Made from almost 500 metres of rope, the Vermelha Chair by Brazilian designers Fernando and Humberto Campana is our A-Zdvent calendar's letter V.
The Vermelha Chair was created as a "more free, more gestural and more chaotic" seat design and was the first product by the Campana brothers to gain international success.
"Vermelha was the product that we never expected to go into serial production," Fernando Campana told Dezeen in a video interview in 2008. "Many people laughed at us when we made it."
To form the first versions of the chair, the designers would spend up to a week looping and winding rope around the steel frame to build up the seat, back and arms.

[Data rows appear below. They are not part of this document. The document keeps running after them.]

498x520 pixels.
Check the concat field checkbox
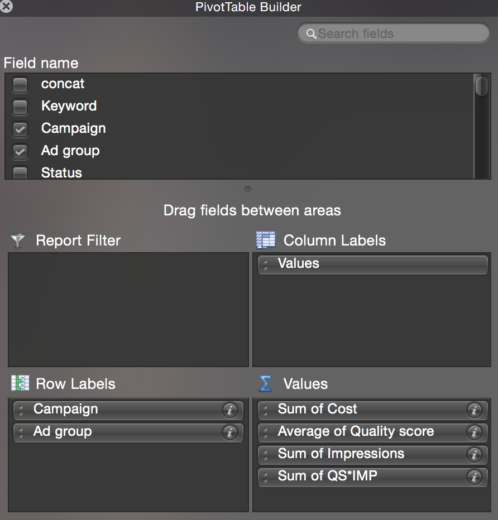coord(20,84)
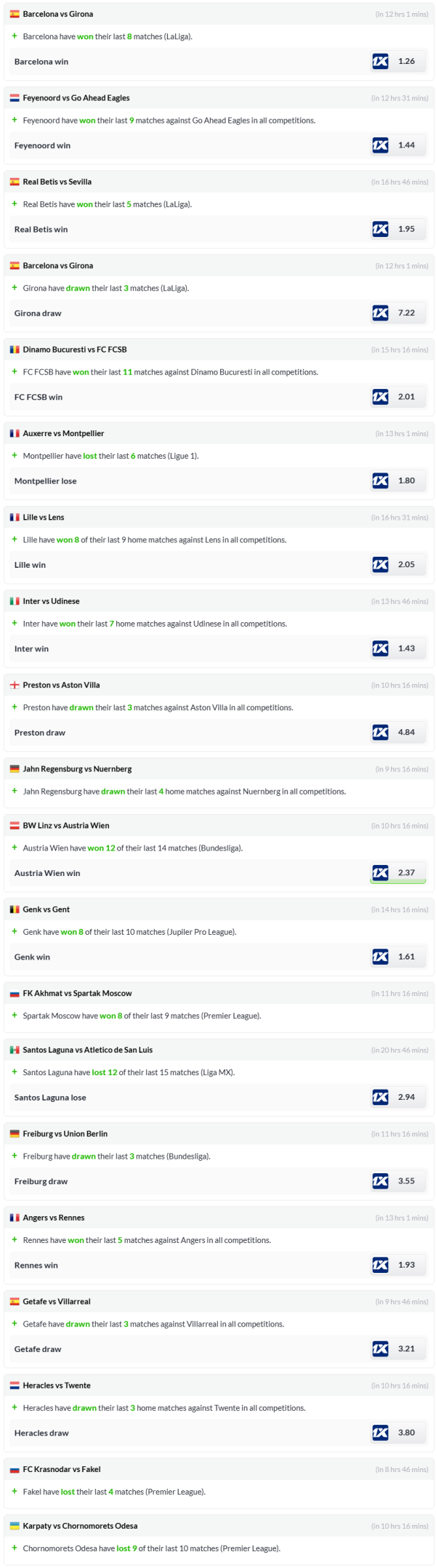Open the Genk vs Gent match title
Image resolution: width=436 pixels, height=1568 pixels.
coord(46,909)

In 1997, one of these early designs was spotted in a magazine by Italian brand Edra's creative director Massimo Morozzi – leading to a long collaboration.
"Massimo was our mentor," said Fernando, speaking to Dezeen following Morozzi's death earlier this year. "He gave us the possibility of making our dreams come true."

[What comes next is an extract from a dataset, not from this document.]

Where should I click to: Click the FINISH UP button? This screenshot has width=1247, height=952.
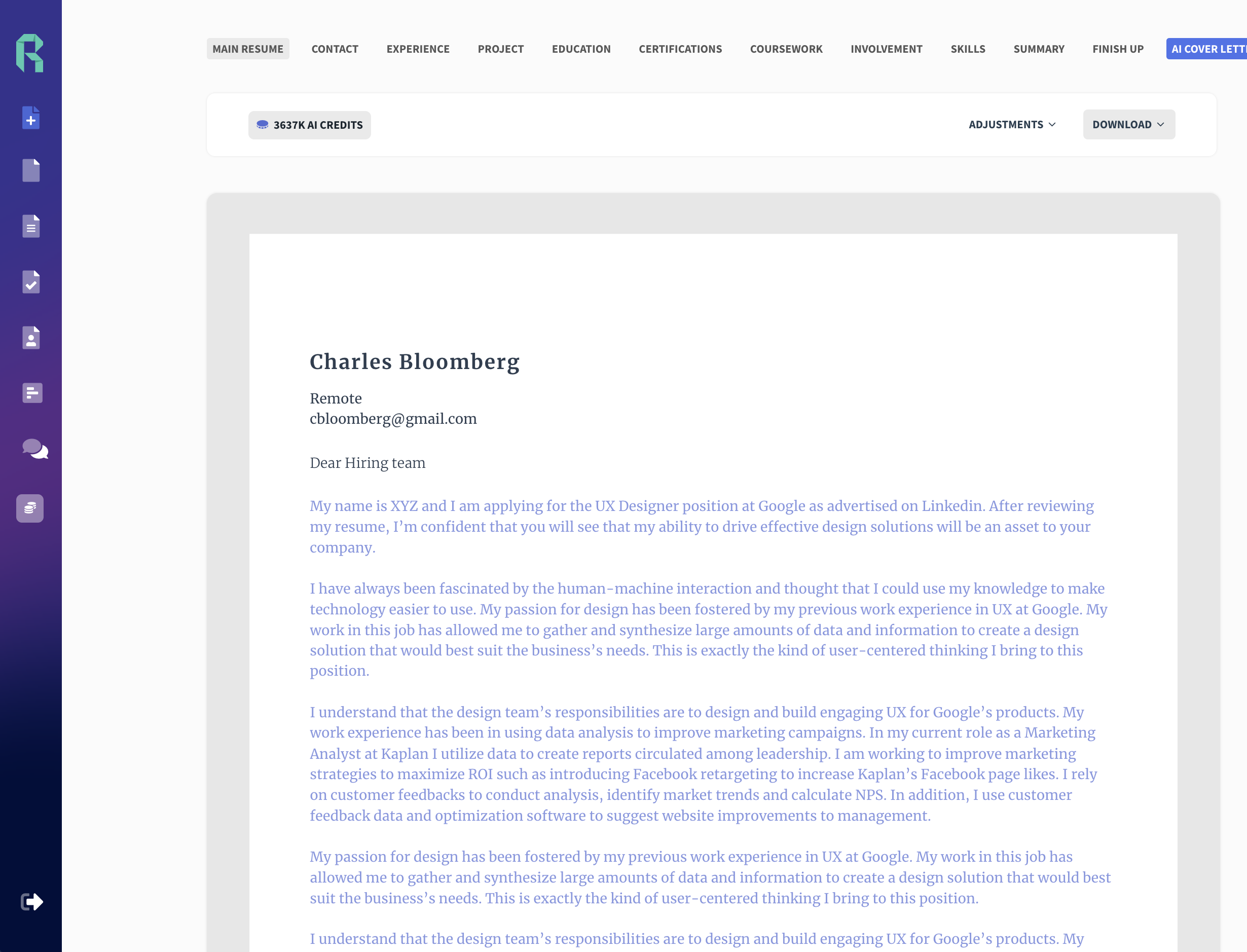pos(1117,48)
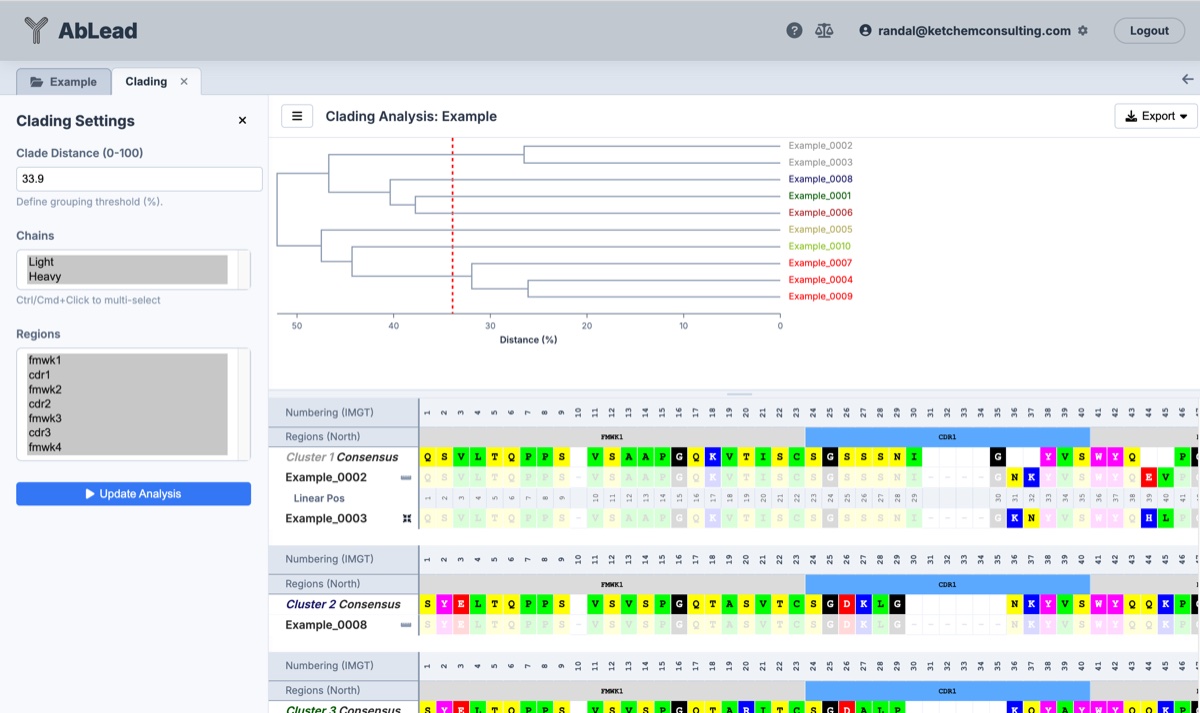Image resolution: width=1200 pixels, height=713 pixels.
Task: Close the Clading Settings panel
Action: [242, 121]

"He changed [our career]," added Humberto Campana. "He changed it completely. Maybe we would have disappeared without him."
Edra put the design into production and launched the duo towards international fame.

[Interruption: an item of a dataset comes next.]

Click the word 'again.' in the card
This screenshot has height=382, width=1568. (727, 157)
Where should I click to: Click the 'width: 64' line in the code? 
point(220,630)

"We designed it in 1993," said Humberto. "Edra started producing it in 1998. Before that we sold just five pieces. And from that moment we started to be well known."
The seat became one of the first a series of furniture pieces by the brothers made from unconventional materials, including soft toys, plastic tubes and cardboard.
It now features in the collections of some of the world's foremost design museums and was included in a retrospective exhibition of the duo's work at the Vitra Design Museum in 2009.
"The Vermelha Chair today is part of museum collections like MoMA, the Pompidou Centre," said Humberto.
Dezeen is publishing an A to Z of iconic chairs to count down the days until Christmas. Catch up with the list so far »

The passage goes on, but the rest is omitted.